• _EXTRAIT DU TEXTE_
Ma mère et ma tante habitaient dans le même village (comme une partie de la famille de mon père d'ailleurs) et se voyaient relativement souvent, pour prendre un café, aller au marché, s'échanger un de leurs régimes miracles qui les renderaient minces cette fois-ci (elles avaient presque tout essayé et reprenaient à chaque fois les kilos si durement perdus). Mais cette fois ci, ma tante, avait perdu 10kg en peu de temps et était fière de ce résultat. Le plus troublant était qu'elle disait qu'elle n'avait pas fait de régime, elle maigrissait comme ça en mangeant comme d'habitude. Un point de coté la gênait parfois, mais en dehors de ça, tout allait bien.
Sa fille trouvant cela quand même un peu bizarre, convainqua sa mère de faire quelques examens, juste pour se rassurer.
Les résultats tombèrent, ils n'étaient pas bons, il fallait refaire des examens plus poussés.
Le diagnostic tomba comme un couperet : cancer du foie (parti de la vésicule biliaire au départ) inopérable (il y avait des nodules sur tout le foie), espérance de vie---> 3 mois !

• _DONNÉES RECUEILLIES_
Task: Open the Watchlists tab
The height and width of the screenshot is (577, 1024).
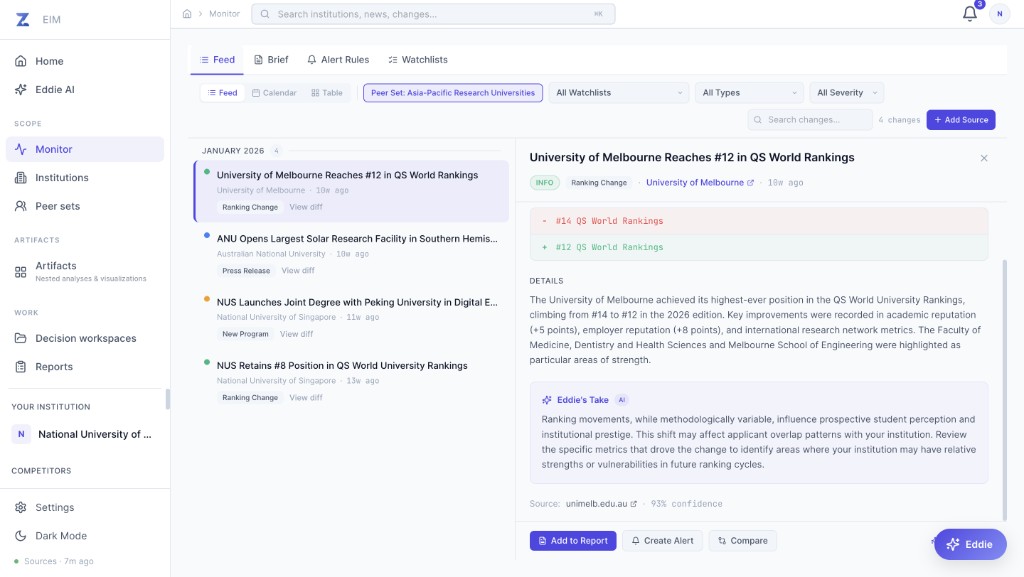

• _ACTIVITÉS_
A – Répondez à ces questions d'après le récit, chacune sur sa propre ligne.
(i) Combien de kilos la tante avait-elle perdus ?
(ii) Qui a convaincu la tante de faire quelques examens ?
(iii) Quelle espérance de vie le diagnostic annonçait-il ?
B – Indiquez si chaque affirmation correspond au récit en répondant par oui ou par non, puis citez les mots du récit qui le montrent.
(i) La tante disait avoir suivi un régime pour maigrir.
(ii) Le cancer du foie était parti de la vésicule biliaire.
(iii) Le cancer pouvait être opéré.
Le listing n'est d'aucune utilité ici.

• _RÉPONSES PROPOSÉES_
A –
(i) Elle avait perdu 10 kg, en peu de temps.
(ii) C'est sa fille qui l'a convaincue.
(iii) Le diagnostic annonçait 3 mois.

B –
(i) Non : « elle disait qu'elle n'avait pas fait de régime ».
(ii) Oui : « cancer du foie (parti de la vésicule biliaire au départ) ».
(iii) Non : « inopérable (il y avait des nodules sur tout le foie) ».